The data provide sufficient evidence, at the \(2\%\) level of significance, to conclude that the slope of the population regression line is nonzero, so that \(x\) is useful as a predictor of \(y\).

A car salesman claims that automobiles between two and six years old of the make and model discussed in Example 10.4.2 lose more than \(\$1,100\) in value each year. Test this claim at the \(5\%\) level of significance.

###### Solution

We will perform the test using the critical value approach.

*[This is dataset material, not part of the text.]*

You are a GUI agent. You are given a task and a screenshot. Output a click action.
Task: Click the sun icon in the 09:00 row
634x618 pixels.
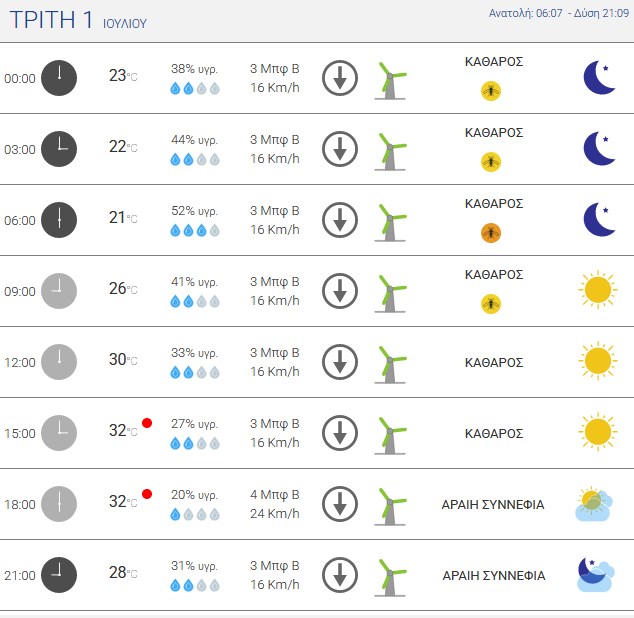597,290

**Step 1**. In terms of the variables \(x\) and \(y\), the salesman’s claim is that if \(x\) is increased by \(1\) unit (one additional year in age), then \(y\) decreases by more than \(1.1\) units (more than \(\$1,100\)). Thus his assertion is that the slope of the population regression line is negative, and that it is more negative than \(-1.1\). In symbols, \(β_1<-1.1\). Since it contains an inequality, this has to be the alternative hypotheses. The null hypothesis has to be an equality and have the same number on the right hand side, so the relevant test is \[H_0: \beta _1=-1.1\\ \text{vs.}\\ H_a: \beta _1<-1.1\; \; @\; \; \alpha =0.05 \nonumber \]**Step 2**. The test statistic is \[T=\frac{\hat{\beta _1}-B_0}{S_\varepsilon /\sqrt{SS_{xx}}} \nonumber \] and has Student’s \(t\)-distribution with \(8\) degrees of freedom.**Step 3**. From Example 10.4.2, \(β_1=-2.05\) and \(SS_{xx}=14\). From "Example \(\PageIndex{2}\)", \(S_\varepsilon =1.902169814\). The value of the test statistic is therefore \[T=\frac{\hat{\beta _1}-B_0}{S_\varepsilon /\sqrt{SS_{xx}}}=\frac{-2.05-(-1.1)}{1.902169814/\sqrt{14}}=-1.869 \nonumber \]**Step 4**. Since the symbol in \(H_a\) is “\(<\)” this is a left-tailed test, so there is a single critical value \(-t_{\alpha /2}=-t_{0.05}\). Reading from the line in Figure 7.1.6 labeled \(df=8\), \(t_{0.05}=1.860\). The rejection region is \[(-\infty ,-1.860] \nonumber \].**Step 5**. As shown in Figure \(\PageIndex{2}\) "Rejection Region and Test Statistic for " the test statistic falls in the rejection region. The decision is to reject \(H_0\). In the context of the problem our conclusion is:

The data provide sufficient evidence, at the \(5\%\) level of significance, to conclude that vehicles of this make and model and in this age range lose more than \(\$1,100\) per year in value, on average.

## Key Takeaway

- The parameter \(β_1\), the slope of the population regression line, is of primary interest because it describes the average change in \(y\) with respect to unit increase in \(x\).
- The statistic \(\hat{β}_1\), the slope of the least squares regression line, is a point estimate of \(β_1\). Confidence intervals for \(β_1\) can be computed using a formula.
- Hypotheses regarding \(β_1\) are tested using the same five-step procedures introduced in Chapter 8.